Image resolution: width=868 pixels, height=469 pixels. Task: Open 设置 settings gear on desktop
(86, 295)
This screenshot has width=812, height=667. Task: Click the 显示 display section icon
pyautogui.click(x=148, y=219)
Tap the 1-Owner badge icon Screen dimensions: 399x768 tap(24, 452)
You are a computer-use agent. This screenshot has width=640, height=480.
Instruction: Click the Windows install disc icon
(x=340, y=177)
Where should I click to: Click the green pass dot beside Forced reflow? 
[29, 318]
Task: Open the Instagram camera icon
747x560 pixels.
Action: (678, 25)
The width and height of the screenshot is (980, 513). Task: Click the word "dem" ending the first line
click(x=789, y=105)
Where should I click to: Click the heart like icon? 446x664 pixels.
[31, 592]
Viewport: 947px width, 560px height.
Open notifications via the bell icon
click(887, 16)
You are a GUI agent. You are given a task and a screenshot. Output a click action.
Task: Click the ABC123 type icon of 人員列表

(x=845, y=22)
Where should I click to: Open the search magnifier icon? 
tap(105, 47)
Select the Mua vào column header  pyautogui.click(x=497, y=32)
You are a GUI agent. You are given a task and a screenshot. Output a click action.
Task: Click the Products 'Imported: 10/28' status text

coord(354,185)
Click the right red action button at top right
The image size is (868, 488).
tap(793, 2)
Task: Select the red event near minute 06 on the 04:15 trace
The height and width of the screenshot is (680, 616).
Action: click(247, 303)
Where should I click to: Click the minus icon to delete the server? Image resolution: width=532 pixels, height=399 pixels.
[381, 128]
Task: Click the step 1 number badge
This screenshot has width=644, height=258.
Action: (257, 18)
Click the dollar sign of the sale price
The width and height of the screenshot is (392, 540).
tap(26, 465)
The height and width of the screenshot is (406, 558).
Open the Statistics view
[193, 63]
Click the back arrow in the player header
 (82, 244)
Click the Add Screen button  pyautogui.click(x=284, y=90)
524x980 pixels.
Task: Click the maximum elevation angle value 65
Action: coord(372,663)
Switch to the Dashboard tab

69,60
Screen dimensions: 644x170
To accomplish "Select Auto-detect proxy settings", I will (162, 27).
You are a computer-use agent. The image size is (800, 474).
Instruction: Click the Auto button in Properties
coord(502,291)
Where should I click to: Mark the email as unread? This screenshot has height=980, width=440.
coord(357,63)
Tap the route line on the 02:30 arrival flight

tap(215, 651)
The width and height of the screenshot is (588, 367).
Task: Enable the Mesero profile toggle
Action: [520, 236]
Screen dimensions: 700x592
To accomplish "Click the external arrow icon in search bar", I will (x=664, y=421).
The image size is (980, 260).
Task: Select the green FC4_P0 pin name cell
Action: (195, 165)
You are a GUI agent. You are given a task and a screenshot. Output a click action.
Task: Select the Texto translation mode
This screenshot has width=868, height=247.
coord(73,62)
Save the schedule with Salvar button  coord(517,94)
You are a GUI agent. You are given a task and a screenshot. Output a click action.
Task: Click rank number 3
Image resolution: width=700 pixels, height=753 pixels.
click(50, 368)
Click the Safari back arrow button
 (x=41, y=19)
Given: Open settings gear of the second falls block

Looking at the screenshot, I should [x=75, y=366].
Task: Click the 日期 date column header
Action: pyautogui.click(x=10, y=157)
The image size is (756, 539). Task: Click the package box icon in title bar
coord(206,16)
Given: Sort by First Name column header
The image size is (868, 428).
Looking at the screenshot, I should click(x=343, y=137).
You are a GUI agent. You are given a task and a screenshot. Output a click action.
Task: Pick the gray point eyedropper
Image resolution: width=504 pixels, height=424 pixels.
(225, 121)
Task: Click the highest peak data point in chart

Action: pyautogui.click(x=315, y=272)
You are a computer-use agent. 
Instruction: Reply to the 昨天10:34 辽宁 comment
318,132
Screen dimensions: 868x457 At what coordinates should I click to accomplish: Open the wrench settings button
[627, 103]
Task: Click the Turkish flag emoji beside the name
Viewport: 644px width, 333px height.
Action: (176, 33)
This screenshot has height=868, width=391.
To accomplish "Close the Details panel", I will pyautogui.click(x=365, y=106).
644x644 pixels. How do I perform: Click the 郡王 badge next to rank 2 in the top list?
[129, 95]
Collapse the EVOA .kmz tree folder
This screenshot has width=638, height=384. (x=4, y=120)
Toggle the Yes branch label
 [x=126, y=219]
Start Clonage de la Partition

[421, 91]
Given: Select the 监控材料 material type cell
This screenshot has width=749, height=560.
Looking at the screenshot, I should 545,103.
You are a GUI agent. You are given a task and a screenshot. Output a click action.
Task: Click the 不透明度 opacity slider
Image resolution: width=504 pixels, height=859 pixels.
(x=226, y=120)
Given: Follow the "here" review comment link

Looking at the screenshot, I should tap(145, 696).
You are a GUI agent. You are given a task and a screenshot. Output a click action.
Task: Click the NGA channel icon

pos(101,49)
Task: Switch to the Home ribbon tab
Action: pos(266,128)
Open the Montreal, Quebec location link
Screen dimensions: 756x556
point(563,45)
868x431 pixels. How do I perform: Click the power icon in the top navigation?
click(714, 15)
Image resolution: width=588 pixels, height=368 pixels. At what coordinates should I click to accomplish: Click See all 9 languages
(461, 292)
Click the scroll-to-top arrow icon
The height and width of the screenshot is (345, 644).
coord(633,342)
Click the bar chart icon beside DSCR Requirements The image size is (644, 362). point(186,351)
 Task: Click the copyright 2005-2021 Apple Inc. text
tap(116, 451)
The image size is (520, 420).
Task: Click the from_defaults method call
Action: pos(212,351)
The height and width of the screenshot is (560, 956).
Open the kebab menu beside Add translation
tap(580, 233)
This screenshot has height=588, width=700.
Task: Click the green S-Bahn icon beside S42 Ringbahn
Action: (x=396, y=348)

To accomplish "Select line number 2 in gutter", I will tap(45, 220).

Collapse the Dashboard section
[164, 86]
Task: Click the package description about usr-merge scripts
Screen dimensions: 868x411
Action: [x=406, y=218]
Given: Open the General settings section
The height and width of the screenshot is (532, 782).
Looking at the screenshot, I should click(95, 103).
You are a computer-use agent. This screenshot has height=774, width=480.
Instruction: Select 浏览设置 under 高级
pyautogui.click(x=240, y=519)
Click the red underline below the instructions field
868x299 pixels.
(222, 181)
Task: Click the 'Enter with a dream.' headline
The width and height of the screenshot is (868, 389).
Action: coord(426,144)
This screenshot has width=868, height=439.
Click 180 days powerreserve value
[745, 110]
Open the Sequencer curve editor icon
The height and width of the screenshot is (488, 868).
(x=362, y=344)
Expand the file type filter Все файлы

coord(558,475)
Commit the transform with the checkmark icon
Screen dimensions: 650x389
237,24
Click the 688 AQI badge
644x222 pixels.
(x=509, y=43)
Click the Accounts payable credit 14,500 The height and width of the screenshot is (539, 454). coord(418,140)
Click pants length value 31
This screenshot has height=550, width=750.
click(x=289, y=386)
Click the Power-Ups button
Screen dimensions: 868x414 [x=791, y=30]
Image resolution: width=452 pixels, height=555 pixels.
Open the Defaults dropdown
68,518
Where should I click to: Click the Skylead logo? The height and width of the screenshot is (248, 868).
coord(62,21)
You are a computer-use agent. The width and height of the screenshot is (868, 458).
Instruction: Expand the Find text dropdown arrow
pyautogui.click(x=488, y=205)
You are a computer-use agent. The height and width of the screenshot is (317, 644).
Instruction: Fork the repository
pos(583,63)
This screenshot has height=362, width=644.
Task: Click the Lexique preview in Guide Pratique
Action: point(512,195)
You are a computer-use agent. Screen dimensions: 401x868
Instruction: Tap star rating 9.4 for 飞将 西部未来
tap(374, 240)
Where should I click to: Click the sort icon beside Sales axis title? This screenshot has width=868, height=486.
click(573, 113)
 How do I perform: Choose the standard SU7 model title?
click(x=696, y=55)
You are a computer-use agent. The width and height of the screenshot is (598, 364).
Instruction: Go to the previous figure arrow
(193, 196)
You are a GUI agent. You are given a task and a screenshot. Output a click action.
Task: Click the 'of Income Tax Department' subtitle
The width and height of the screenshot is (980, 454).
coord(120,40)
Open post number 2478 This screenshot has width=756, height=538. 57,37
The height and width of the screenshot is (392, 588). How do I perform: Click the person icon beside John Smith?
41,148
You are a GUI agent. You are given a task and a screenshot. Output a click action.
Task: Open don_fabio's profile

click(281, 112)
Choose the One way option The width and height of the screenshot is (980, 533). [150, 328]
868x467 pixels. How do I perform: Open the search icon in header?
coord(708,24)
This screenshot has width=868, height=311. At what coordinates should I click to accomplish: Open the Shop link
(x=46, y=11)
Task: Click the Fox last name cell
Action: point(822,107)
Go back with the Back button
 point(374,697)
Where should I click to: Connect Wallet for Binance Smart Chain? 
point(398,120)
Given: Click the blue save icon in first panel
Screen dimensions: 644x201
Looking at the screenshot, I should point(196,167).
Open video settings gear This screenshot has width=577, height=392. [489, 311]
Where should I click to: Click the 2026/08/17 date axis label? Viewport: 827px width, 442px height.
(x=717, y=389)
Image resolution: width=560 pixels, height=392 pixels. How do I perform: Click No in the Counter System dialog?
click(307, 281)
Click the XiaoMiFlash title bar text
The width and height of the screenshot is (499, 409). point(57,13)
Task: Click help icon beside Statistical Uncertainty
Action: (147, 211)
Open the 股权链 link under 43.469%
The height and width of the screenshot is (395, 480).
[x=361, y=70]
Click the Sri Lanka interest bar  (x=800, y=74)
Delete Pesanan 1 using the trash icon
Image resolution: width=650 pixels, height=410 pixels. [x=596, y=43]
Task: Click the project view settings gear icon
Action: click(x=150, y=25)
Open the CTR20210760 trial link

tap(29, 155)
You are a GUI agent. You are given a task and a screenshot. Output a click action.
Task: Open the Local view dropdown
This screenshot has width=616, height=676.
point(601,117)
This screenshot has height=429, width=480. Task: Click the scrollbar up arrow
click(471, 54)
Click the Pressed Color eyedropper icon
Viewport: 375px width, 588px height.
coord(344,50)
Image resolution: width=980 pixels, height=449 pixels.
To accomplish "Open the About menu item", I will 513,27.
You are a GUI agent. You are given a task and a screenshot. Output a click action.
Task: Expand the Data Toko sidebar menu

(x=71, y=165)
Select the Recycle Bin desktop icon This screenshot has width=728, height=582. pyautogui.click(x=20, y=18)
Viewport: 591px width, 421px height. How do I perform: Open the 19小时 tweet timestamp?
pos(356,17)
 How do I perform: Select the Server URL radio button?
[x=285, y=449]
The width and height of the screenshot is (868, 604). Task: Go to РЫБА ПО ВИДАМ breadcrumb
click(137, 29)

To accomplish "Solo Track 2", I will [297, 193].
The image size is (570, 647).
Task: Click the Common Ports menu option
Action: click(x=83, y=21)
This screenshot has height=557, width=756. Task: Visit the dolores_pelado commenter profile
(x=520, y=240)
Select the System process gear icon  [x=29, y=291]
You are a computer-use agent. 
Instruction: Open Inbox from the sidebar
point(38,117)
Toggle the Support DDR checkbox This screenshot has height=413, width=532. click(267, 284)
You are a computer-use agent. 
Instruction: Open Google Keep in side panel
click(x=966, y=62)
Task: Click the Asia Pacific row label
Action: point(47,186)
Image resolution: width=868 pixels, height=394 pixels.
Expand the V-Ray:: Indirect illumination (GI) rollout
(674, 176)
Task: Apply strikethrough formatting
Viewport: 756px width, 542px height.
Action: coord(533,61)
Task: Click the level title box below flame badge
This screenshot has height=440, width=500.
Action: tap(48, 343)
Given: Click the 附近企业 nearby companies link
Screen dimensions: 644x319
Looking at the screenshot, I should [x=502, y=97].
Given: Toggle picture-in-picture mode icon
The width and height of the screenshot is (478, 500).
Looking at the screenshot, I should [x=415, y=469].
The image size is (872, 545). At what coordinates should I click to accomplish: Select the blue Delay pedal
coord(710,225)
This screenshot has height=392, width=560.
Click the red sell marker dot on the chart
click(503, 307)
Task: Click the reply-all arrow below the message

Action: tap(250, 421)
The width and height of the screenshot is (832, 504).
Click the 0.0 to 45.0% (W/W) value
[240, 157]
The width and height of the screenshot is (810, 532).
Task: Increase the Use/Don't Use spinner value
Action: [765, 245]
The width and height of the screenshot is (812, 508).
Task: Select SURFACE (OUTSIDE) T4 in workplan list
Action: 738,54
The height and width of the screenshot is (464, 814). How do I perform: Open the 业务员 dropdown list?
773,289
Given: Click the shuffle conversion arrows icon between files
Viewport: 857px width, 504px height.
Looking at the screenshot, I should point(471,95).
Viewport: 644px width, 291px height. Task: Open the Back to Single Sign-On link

§

◆ **Exercise goal**
All lines in the listing above between the line with "Image resolution: width=700" and the line with "Task: Pick the gray point eyedropper", inclusive, should be set down exactly, and no line outside that range.

◆ **Response to the exercise**
Image resolution: width=700 pixels, height=753 pixels.
click(50, 368)
Click the Safari back arrow button
 (x=41, y=19)
Given: Open settings gear of the second falls block

Looking at the screenshot, I should [x=75, y=366].
Task: Click the 日期 date column header
Action: pyautogui.click(x=10, y=157)
The image size is (756, 539). Task: Click the package box icon in title bar
coord(206,16)
Given: Sort by First Name column header
The image size is (868, 428).
Looking at the screenshot, I should click(x=343, y=137).
You are a GUI agent. You are given a task and a screenshot. Output a click action.
Task: Pick the gray point eyedropper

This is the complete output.